#### Goal:
Can you set out the lines from the one containing "You are a GUI" through the last line, both included, as a Markdown table with the columns Row and Line? Skip blank lines and leave the pictures out.

#### Input rows:

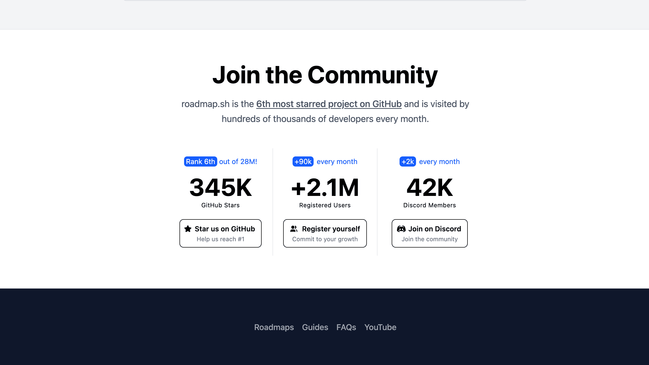Open the Roadmaps footer link
Screen dimensions: 649x365
pyautogui.click(x=274, y=327)
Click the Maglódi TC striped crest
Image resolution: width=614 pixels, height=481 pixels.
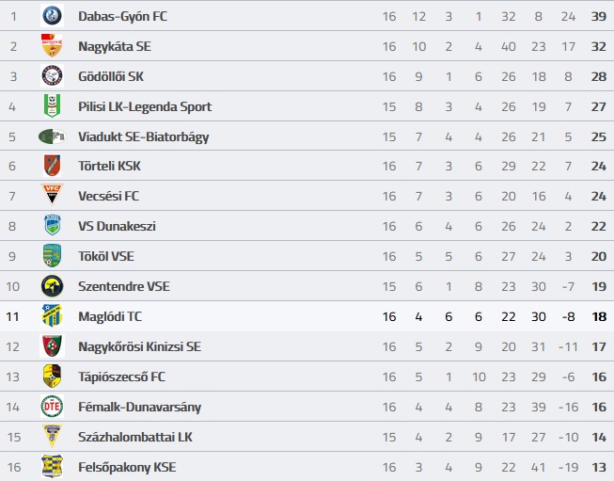coord(52,315)
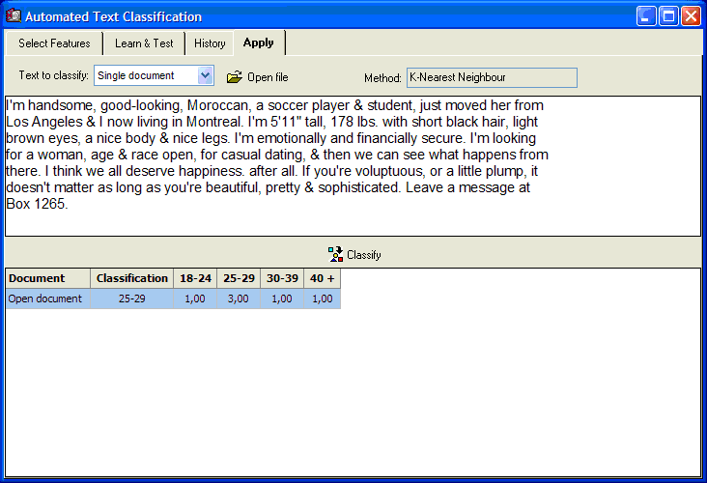Click the 40 + column header
Viewport: 707px width, 483px height.
(x=322, y=278)
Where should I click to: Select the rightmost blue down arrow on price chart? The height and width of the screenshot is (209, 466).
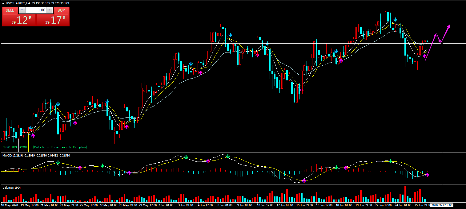click(x=395, y=20)

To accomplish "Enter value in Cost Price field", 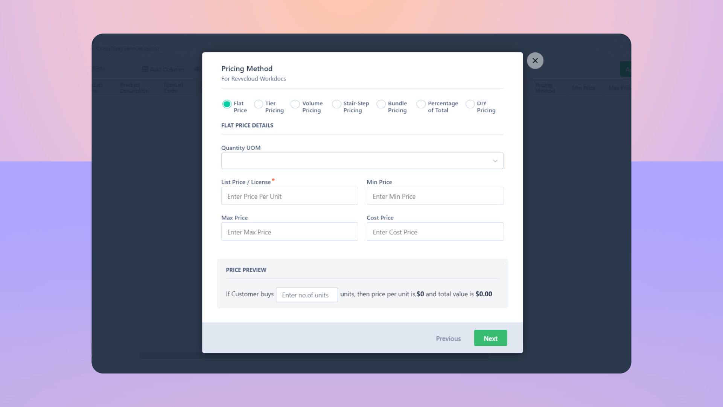I will [x=435, y=232].
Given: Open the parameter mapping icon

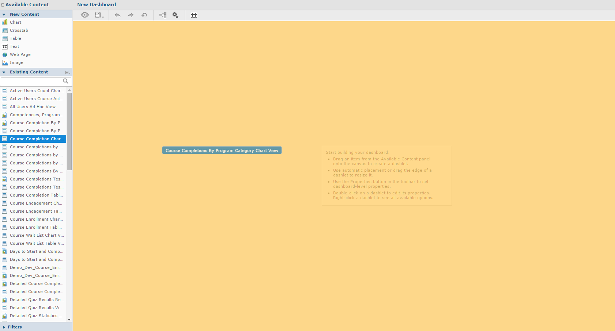Looking at the screenshot, I should 162,15.
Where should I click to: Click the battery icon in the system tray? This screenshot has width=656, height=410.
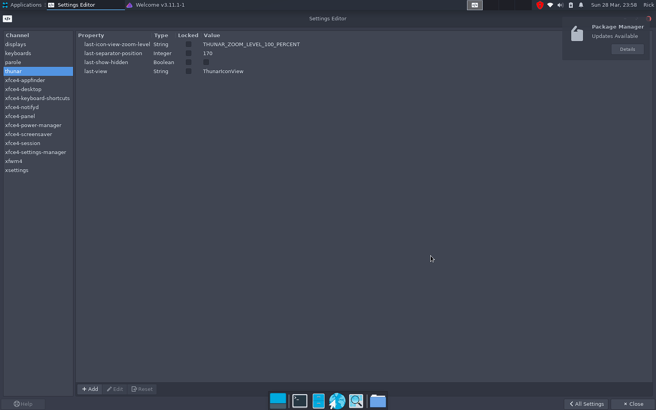(570, 5)
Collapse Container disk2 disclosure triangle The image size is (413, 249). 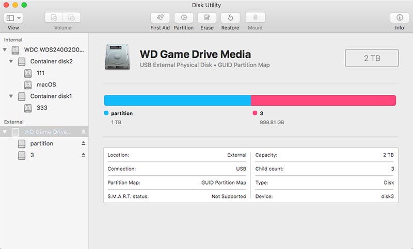coord(11,61)
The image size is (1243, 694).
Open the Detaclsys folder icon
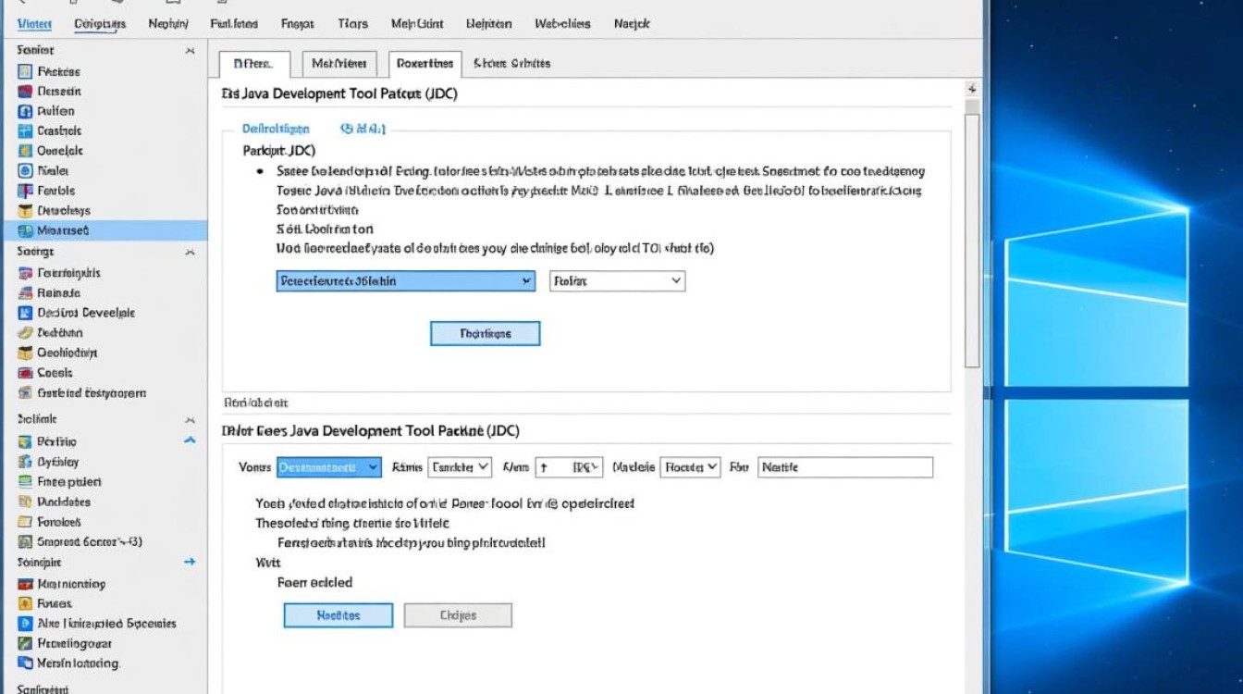click(25, 211)
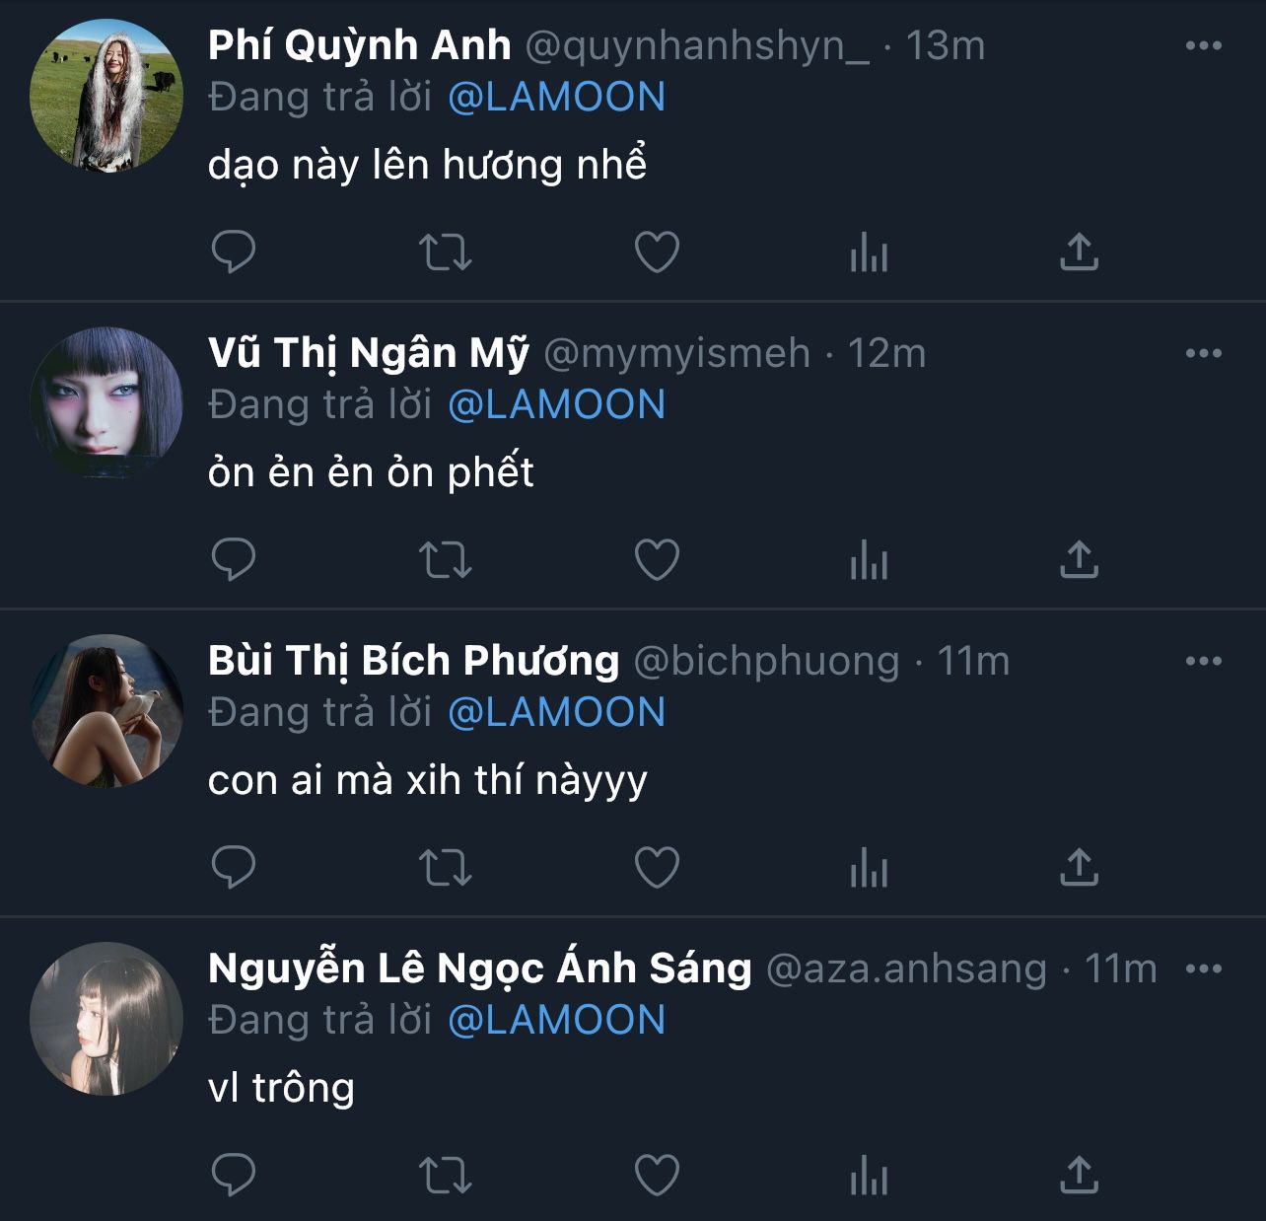Retweet Phí Quỳnh Anh's reply

coord(446,252)
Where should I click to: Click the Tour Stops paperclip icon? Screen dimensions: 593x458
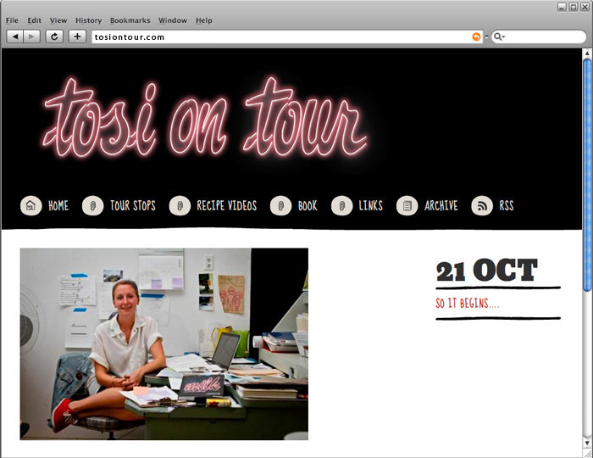92,205
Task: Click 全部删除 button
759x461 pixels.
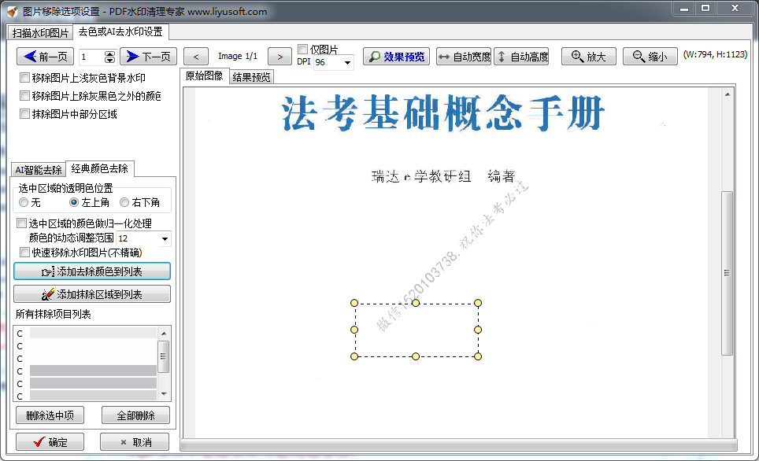Action: (135, 415)
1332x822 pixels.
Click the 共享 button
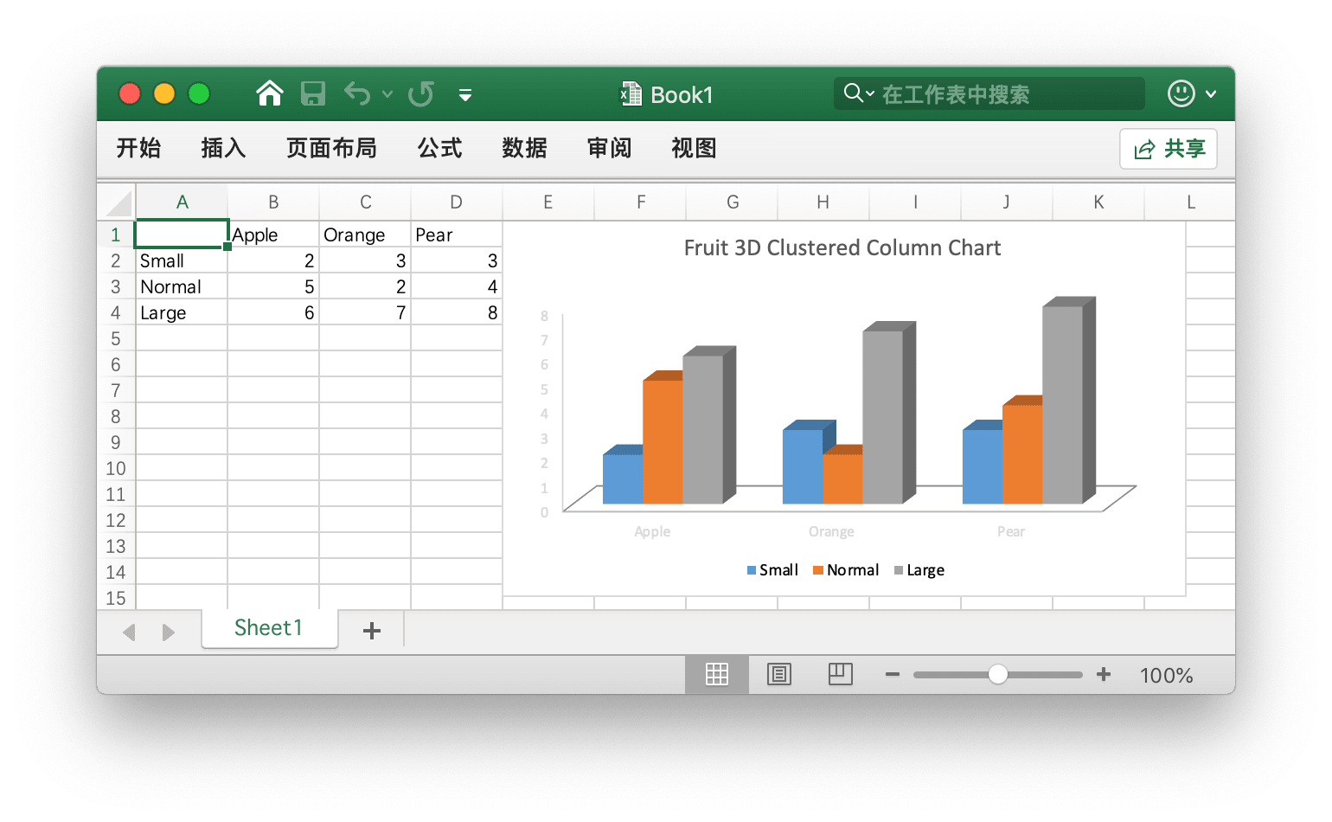(1169, 148)
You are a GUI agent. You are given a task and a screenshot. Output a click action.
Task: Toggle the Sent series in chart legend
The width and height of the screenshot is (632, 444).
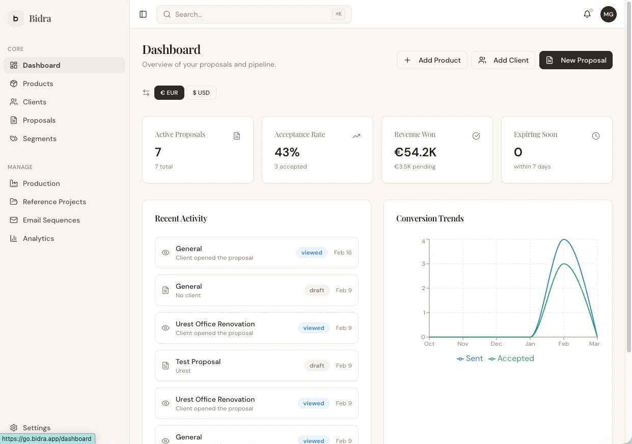pos(470,358)
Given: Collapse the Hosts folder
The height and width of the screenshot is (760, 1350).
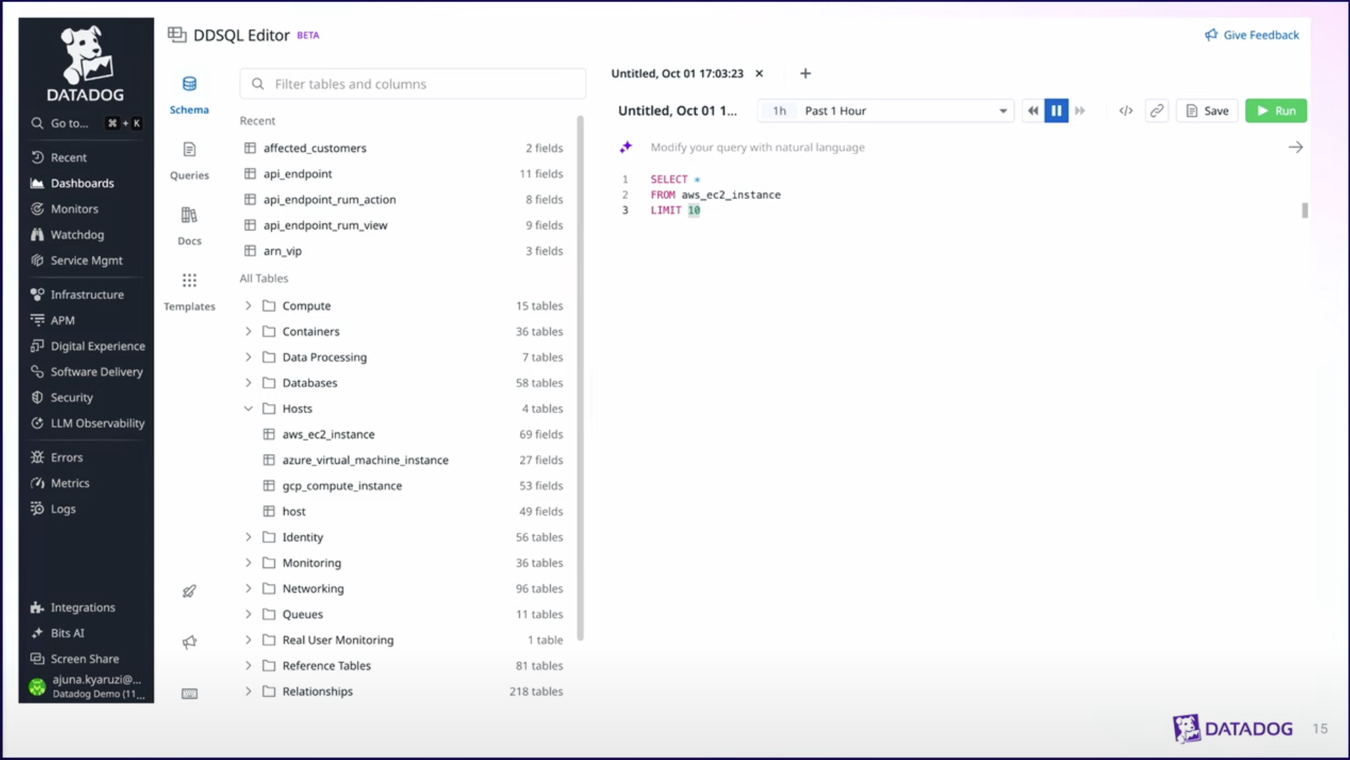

#### Response below:
| Row | Line |
|---|---|
| 1 | You are a GUI agent. You are given a task and a screenshot. Output a click action. |
| 2 | Task: Toggle the Sent series in chart legend |
| 3 | The width and height of the screenshot is (632, 444). |
| 4 | pos(470,358) |
| 5 | Given: Collapse the Hosts folder |
| 6 | The height and width of the screenshot is (760, 1350). |